This blog began with the idea of treating snarxiv.org's fake physics papers seriously.
Last year I found a powerful language model on the web (GPT-J), and tried generating whole papers using titles and abstracts generated by snarxiv.org. This was my first attempt; then this was my repeated exploration of a particular topic.
Five months later, the era of ChatGPT began. (At the same time, the free web version of GPT-J stopped working.) Like millions of other users, I have been conducting many experiments with ChatGPT and Bing.
But I only just thought of returning to the snarxiv challenge, using this new generation of tools. Here's my first attempt: "Quintessence at the Intermediate Scale Extremizes the Strong CP Problem"
The resulting "paper" has a palpably different flavor to those generated by GPT-J-6B. But first, let me describe how the paper was generated. The paper is too big for a single output from ChatGPT, so first I gave it the title and abstract, and asked it to generate a table of contents, then I manually asked it to generate each item listed in the table of contents, one after the other.
You will note that it doesn't actually contain any equations or references. The style of the whole paper, in fact, resembles an abstract - merely declaring that certain things will be explained or shown, but not actually delivering on anything promised.
On the other hand, the texts produced by GPT-J regularly contained both equations and references, but were far less coherent than what ChatGPT has written.
The difference between GPT-J and ChatGPT is that ChatGPT, after being "pre-trained" on a vast corpus of writings, has then been conditioned so as to consistently present itself in the persona of a helpful assistant. GPT-J, on the other hand, was (I assume) a raw language model with pre-training only: presented with an input, it would immediately attempt to continue in the style and structure implied. As a result, GPT-J would directly output a (fictitious, incoherent) arxiv paper, complete with LaTeX markup.
ChatGPT is far more logical and coherent in its output, thanks to intensive fine-tuning. As a result, its paper has a genuinely logical structure, but it also doesn't spontaneously produce equations and references, the way that GPT-J did.
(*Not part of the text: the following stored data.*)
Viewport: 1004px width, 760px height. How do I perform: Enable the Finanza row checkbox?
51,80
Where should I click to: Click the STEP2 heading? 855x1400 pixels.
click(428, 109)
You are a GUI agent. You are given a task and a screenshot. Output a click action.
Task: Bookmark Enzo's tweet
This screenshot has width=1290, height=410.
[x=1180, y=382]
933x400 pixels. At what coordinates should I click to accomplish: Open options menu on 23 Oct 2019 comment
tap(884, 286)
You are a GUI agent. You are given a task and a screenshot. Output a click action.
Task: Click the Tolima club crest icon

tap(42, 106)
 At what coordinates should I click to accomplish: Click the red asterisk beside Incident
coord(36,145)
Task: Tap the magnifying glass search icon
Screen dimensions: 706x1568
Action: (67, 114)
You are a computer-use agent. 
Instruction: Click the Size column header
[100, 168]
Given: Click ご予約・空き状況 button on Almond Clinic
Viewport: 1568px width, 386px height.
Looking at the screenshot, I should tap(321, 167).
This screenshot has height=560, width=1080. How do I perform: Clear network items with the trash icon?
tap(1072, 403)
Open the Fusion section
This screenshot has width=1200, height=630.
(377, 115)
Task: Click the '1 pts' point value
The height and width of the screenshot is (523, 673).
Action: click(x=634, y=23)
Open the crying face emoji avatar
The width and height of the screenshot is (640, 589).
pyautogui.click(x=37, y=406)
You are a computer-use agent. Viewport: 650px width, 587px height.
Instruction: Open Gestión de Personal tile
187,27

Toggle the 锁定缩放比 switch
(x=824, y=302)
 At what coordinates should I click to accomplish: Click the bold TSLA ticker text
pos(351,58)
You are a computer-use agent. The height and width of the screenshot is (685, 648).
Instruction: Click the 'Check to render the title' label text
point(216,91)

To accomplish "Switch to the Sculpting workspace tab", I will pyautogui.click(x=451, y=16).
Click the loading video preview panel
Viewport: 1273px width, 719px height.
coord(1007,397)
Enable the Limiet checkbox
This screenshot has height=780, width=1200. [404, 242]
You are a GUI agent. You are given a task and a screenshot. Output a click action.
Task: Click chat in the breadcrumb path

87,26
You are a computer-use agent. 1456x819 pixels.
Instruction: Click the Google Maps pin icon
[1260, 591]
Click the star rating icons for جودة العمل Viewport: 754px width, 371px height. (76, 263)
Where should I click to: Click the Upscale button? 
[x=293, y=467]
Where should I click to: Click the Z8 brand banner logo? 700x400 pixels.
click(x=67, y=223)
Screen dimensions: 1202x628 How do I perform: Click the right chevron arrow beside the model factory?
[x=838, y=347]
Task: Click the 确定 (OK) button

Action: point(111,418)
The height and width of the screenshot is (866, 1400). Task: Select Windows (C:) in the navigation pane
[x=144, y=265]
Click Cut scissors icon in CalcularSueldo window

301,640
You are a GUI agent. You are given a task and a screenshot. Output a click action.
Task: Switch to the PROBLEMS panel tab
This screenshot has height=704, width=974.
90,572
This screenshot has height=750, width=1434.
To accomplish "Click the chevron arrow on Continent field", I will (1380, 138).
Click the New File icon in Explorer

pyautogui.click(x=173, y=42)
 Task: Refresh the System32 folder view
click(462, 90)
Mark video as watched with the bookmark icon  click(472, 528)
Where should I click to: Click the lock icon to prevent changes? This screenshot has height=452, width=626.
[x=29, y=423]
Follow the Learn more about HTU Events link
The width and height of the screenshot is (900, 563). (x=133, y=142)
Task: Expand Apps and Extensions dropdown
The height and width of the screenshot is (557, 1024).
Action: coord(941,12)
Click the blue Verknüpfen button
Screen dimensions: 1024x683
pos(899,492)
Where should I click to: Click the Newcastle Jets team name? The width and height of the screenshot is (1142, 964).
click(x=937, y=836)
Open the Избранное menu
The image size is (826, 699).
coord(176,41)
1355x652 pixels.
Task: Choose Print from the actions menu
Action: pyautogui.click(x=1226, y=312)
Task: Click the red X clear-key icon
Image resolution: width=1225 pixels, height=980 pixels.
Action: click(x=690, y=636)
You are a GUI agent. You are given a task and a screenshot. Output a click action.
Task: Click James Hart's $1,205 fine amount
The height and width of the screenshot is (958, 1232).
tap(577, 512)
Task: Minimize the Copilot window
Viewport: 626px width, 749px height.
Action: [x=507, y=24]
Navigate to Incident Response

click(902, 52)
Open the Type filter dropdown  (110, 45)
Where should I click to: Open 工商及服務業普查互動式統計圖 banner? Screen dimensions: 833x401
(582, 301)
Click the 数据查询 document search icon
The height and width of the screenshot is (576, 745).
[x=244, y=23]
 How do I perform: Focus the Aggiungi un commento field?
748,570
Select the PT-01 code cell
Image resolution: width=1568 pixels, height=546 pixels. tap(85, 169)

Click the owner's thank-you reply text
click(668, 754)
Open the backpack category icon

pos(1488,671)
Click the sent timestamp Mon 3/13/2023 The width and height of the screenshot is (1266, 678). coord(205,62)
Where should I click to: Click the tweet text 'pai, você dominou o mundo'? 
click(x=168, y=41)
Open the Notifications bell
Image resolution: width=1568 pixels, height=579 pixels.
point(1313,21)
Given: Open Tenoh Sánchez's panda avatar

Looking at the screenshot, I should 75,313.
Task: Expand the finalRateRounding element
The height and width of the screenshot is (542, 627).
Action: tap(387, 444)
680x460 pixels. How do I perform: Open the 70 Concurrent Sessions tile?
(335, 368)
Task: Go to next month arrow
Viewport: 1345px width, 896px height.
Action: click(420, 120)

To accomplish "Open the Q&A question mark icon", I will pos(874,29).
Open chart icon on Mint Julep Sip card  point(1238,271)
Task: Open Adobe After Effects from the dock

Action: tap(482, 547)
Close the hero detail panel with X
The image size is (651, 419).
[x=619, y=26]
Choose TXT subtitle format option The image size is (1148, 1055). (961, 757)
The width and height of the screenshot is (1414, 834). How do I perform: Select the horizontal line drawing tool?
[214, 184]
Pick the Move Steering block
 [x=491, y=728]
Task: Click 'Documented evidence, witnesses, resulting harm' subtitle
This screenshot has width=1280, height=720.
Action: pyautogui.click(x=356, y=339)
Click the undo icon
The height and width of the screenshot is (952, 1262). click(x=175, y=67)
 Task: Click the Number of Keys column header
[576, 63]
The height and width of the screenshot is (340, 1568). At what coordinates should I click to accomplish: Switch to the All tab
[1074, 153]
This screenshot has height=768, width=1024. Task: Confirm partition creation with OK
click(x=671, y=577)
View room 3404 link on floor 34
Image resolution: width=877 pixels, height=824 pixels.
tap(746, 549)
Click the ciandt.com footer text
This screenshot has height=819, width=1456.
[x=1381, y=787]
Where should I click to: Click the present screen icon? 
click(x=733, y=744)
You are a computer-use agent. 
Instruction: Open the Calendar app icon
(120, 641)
However, I'm sure it has the capacity to do so, if prompted appropriately.
In June 2022, I wrote:
"I suspect that in less than ten years, you'll be able to input a snarxiv abstract into an AI, and almost instantly get back an essay which really does its best to deliver coherently on the promised content."
It's now nine months later, and I think that a little experimentation with the ChatGPT API would rapidly yield papers combining the logical coherence of ChatGPT with the detailed creativity of GPT-J. How close one could come to the quality of a good arxiv paper is a deep question.